◆ **ACTIVITY**:
Copy the data exactly. Images are to be left out.

[Collected data entries]
>>>
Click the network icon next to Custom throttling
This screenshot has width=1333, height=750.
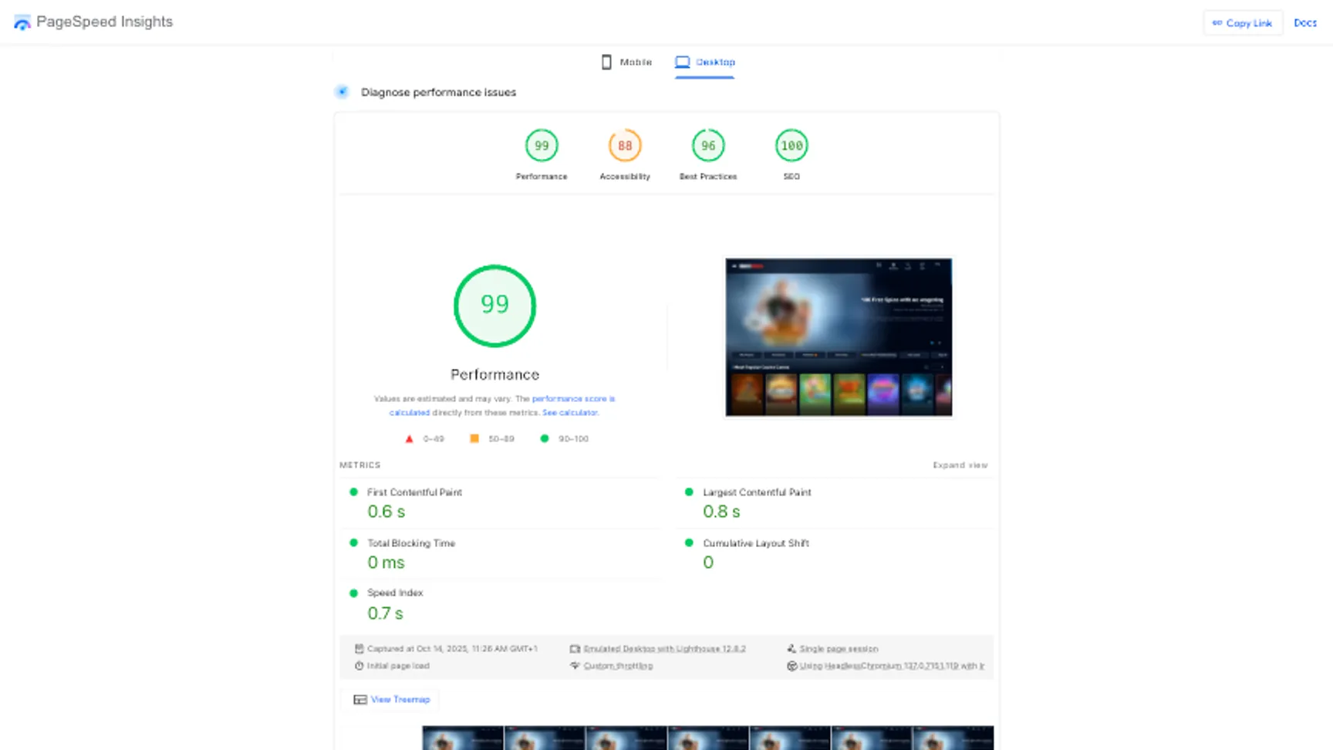click(x=575, y=665)
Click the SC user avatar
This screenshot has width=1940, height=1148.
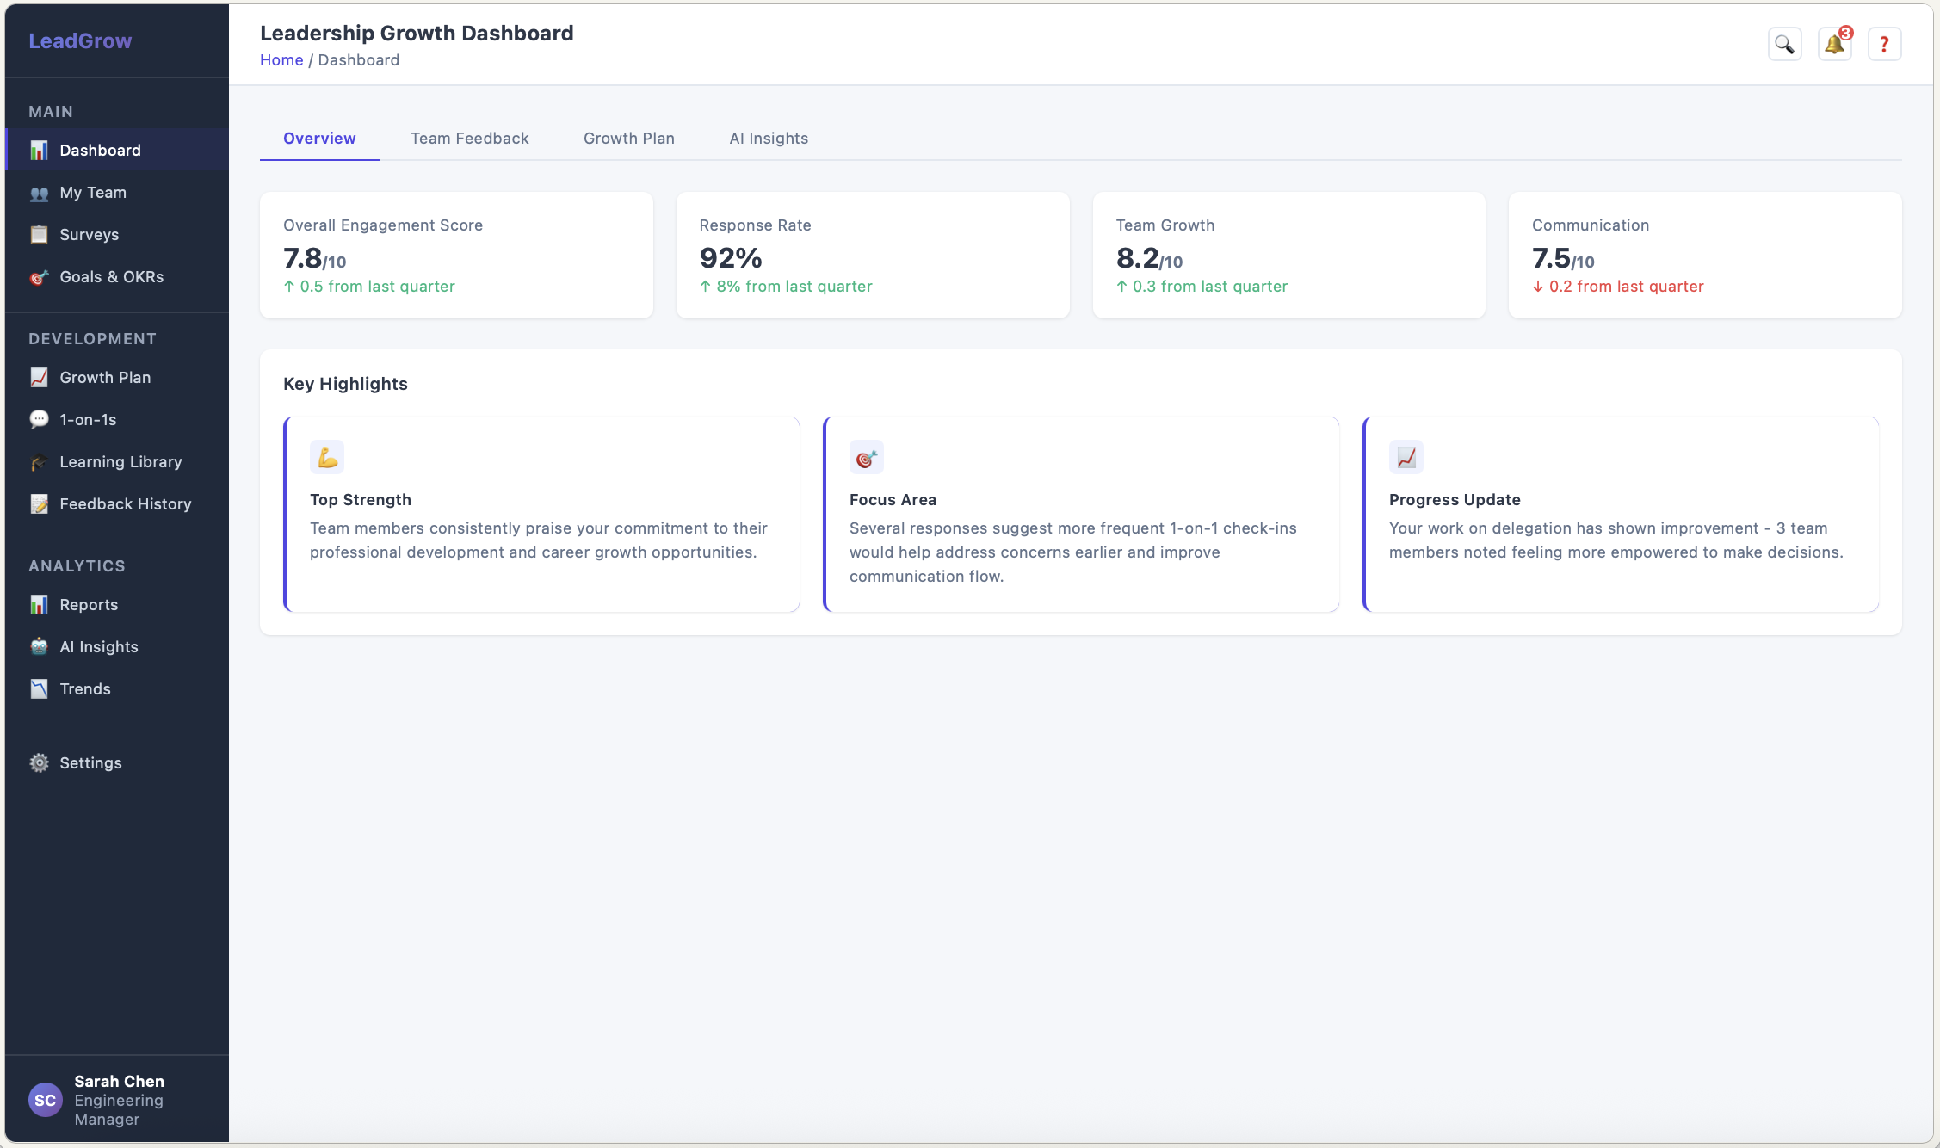[x=45, y=1100]
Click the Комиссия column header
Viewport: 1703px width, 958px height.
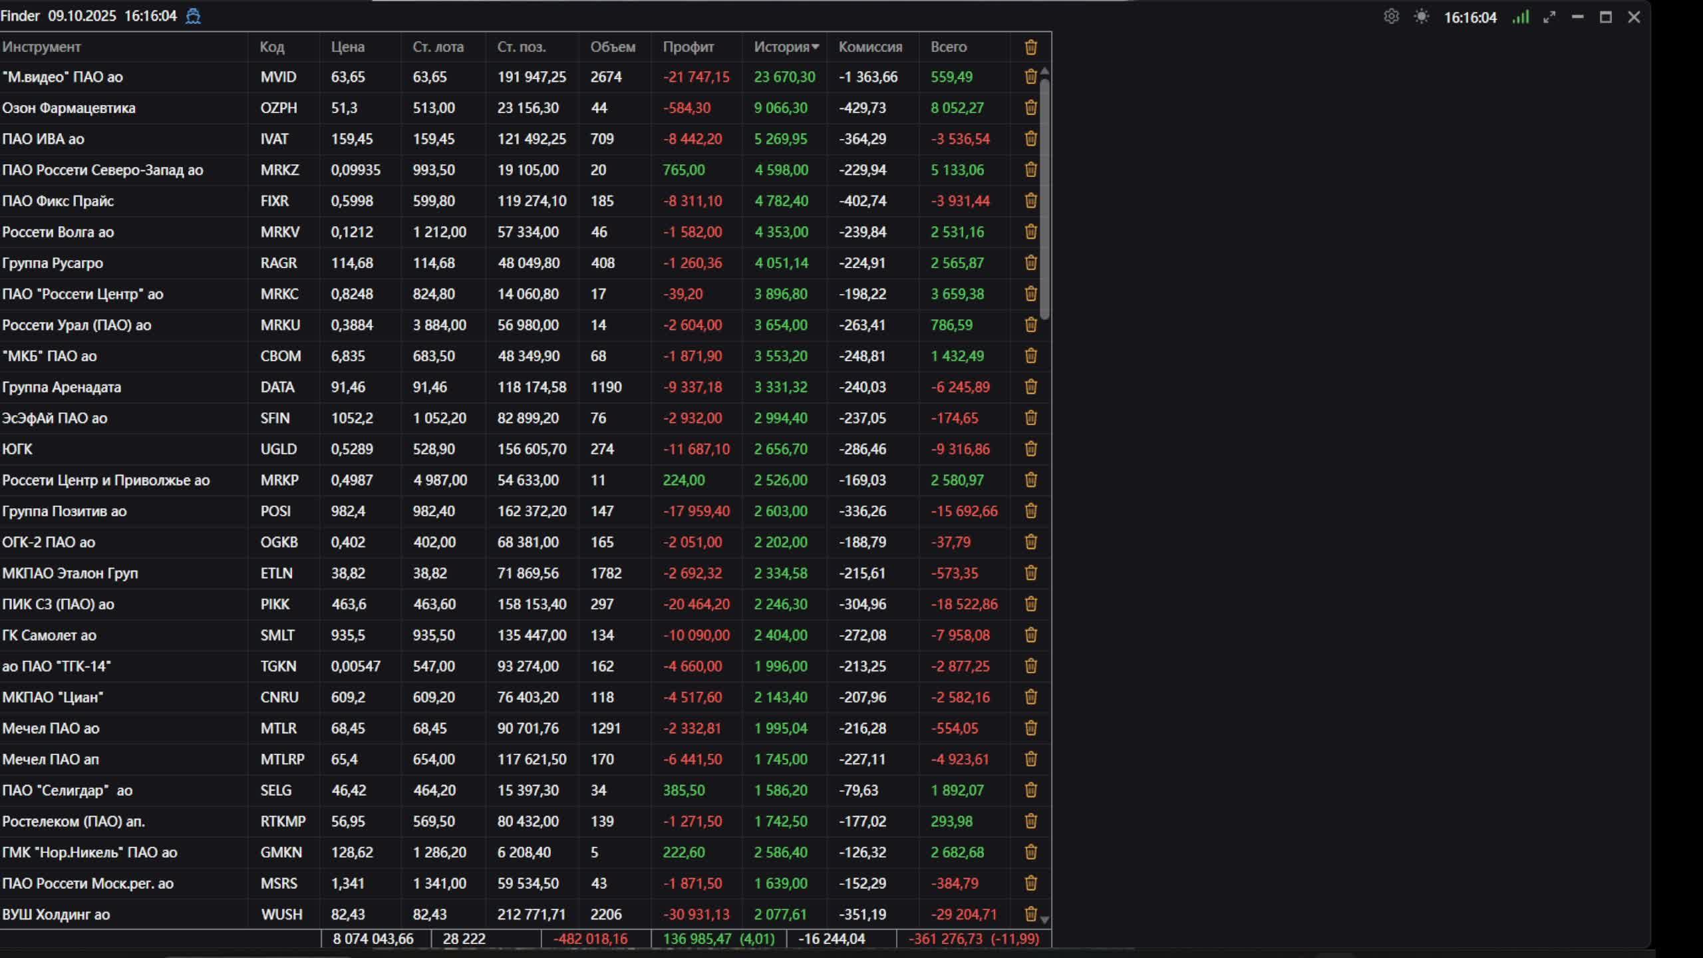click(869, 47)
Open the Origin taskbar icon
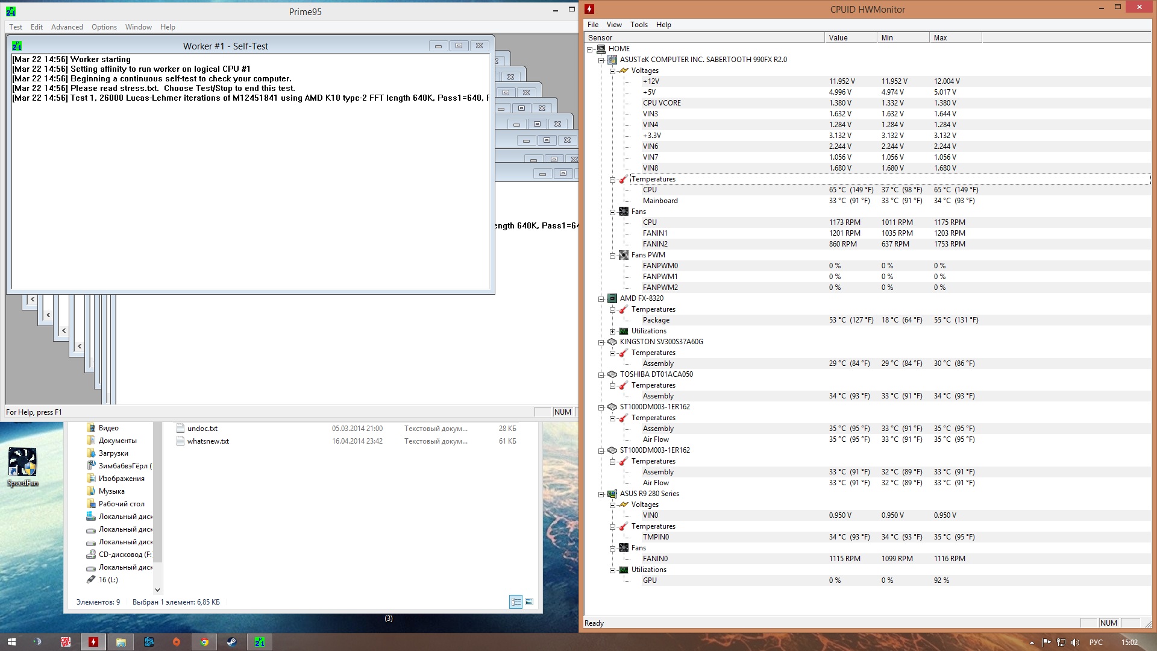The image size is (1157, 651). coord(176,642)
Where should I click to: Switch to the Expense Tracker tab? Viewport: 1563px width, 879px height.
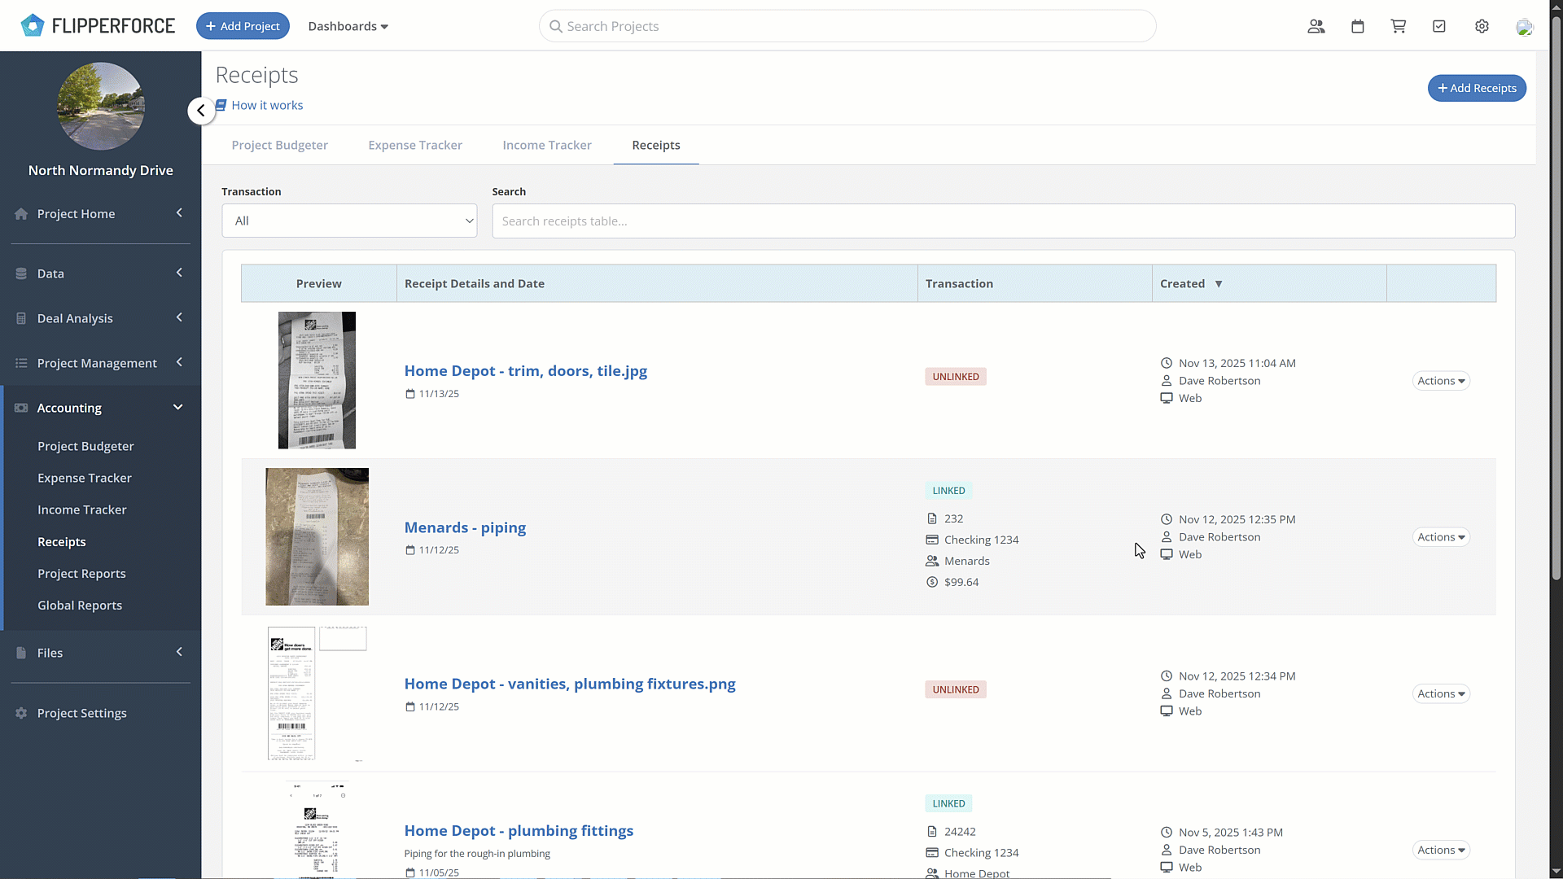(x=415, y=145)
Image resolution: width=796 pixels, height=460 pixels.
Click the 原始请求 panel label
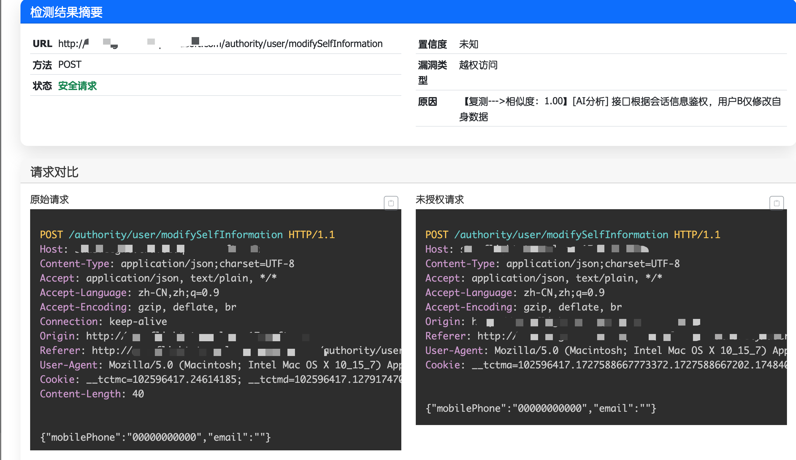[x=50, y=199]
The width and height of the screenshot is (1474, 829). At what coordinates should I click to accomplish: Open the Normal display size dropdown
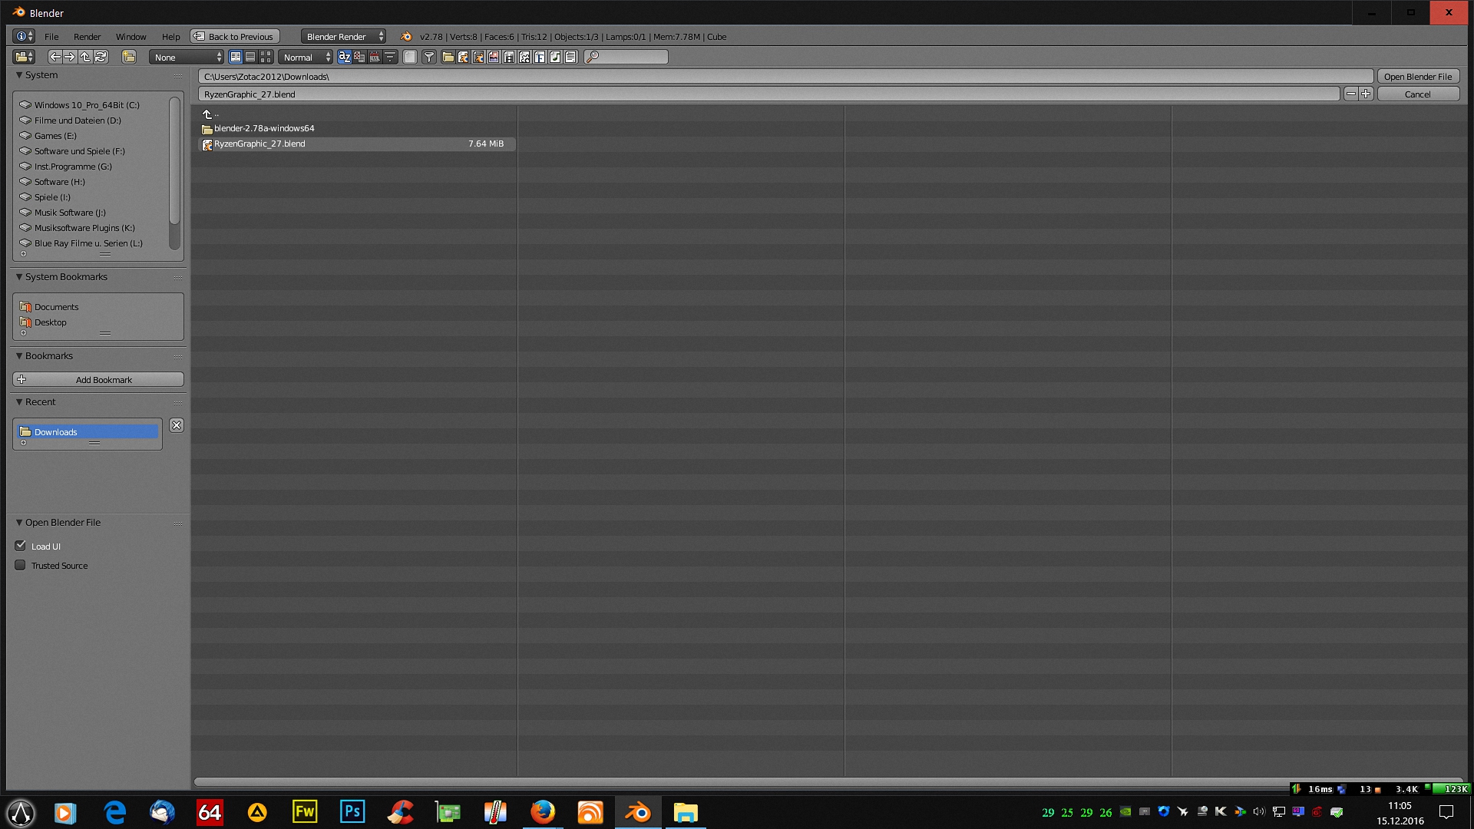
<<<
◆ **ANSWER BELOW**:
Click the network icon next to Custom throttling
This screenshot has width=1333, height=750.
click(x=575, y=665)
Click the SC user avatar
This screenshot has width=1940, height=1148.
[x=45, y=1100]
Click the Комиссия column header
Viewport: 1703px width, 958px height.
click(869, 47)
Open the Origin taskbar icon
The image size is (1157, 651). coord(176,642)
Where should I click to: Switch to the Expense Tracker tab? Viewport: 1563px width, 879px height.
(x=415, y=145)
Image resolution: width=796 pixels, height=460 pixels.
Click the 原始请求 panel label
[x=50, y=199]
The width and height of the screenshot is (1474, 829). At what coordinates should I click to accomplish: Open the Normal display size dropdown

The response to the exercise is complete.